Not one of these folks would pull aside for following traffic. They were taking up the entire lane!
The most surprising thing was that no one seemed upset at this behavior, even though they were constantly slowing other drivers down. Why were they so tolerant of this rudeness?
Could it be because all of these folks traveling two abreast (Taking up the entire lane!) were sitting side by side in a motor vehicle?
Sec. 551.101 RIGHTS AND DUTIES.
(a) A person operating a bicycle has the rights and duties applicable to a driver operating a vehicle under this subtitle, unless:
(1) a provision of this chapter alters a right or duty; or
(2) a right or duty applicable to a driver operating a vehicle cannot by its nature apply to a person operating a bicycle.
Supposing a motor vehicle operator has the right to take up the entire width of a lane simply because he is operating a vehicle that is designed wide enough to allow for the passengers to ride alongside him- even if there is no other person in the vehicle with him. Is his first come, first right to the public space determined by the size of his equipment, or is it a right secured because he is an operator of a vehicle?
Sec. 551.103(c) Persons operating bicycles on a
roadway may ride two abreast. Persons riding two abreast on a laned roadway shall ride in a single lane.
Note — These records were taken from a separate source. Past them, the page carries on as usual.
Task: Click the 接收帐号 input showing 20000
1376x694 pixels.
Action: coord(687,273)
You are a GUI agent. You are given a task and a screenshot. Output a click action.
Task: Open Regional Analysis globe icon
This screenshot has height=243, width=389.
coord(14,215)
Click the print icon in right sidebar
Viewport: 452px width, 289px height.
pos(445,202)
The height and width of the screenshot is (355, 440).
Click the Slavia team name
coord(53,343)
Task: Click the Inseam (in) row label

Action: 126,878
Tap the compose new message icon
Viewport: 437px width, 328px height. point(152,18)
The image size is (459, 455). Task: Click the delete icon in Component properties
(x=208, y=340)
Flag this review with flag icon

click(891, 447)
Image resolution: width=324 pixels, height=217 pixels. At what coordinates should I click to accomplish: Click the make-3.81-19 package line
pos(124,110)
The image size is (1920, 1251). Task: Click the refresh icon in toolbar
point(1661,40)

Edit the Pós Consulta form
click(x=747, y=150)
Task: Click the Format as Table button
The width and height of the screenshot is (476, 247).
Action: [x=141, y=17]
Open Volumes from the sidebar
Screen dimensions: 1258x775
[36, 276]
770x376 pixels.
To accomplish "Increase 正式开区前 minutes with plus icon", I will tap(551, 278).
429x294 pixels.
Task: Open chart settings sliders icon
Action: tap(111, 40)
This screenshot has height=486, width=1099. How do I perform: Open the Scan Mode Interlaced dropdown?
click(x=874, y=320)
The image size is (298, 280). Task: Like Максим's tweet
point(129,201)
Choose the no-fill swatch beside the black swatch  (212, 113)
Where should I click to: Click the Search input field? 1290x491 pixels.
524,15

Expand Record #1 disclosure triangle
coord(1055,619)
Persons riding two abreast may not impede the normal and reasonable flow of traffic on the roadway.
So operators of bicycles can legally ride two abreast on any road in the state where they are not "impeding the normal... flow of traffic". If they have a bike lane, or are traveling on a "roadway" that is wider than fourteen feet, the cyclists must single it up and move aside for overtaking traffic.
Because a solo cyclist may occupy any lateral position he chooses in a lane that is fourteen feet or less in width, riding two abreast in that situation would not be impeding the normal flow of traffic. Overtaking traffic would have to pass when it is safe to change lanes in either situation. (Solo or two abreast.)
So a cyclist has lesser rights on Texas roads than does a motorist because a cyclist may not control a lane under some circumstances, and may not travel side by side in those places either. The cyclist has no right to any part of the lane further from the edge of the roadway than seven feet, if the lane is greater than fourteen feet wide.
So on what basis is a cyclist's right to the full lane restricted? Is it because he is operating a narrow vehicle or a slow vehicle?
Do motorcycles have lateral lane restrictions? If someone had a motor vehicle that was designed with passenger seating in-line with the driver, would they have restrictions on lateral lane position? If a cyclist is keeping up with motor vehicle traffic, does he have more rights than when he is not keeping up? If there are ten slow cyclists and two cars on the road, what is "normal and reasonable flow of traffic"?